● **THE DATA**
+ + + + +

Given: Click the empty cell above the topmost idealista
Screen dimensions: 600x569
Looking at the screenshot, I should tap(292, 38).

+ + + + +

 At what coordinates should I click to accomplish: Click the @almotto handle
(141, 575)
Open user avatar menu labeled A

+ + + + +

● **THE TASK**
One stretch of the lines above is wanted, from the line that contains "At what coordinates" through the line that contains "Open user avatar menu labeled A". Output it exactly.

● **ANSWER FOR THIS EXERCISE**
 At what coordinates should I click to accomplish: Click the @almotto handle
(141, 575)
Open user avatar menu labeled A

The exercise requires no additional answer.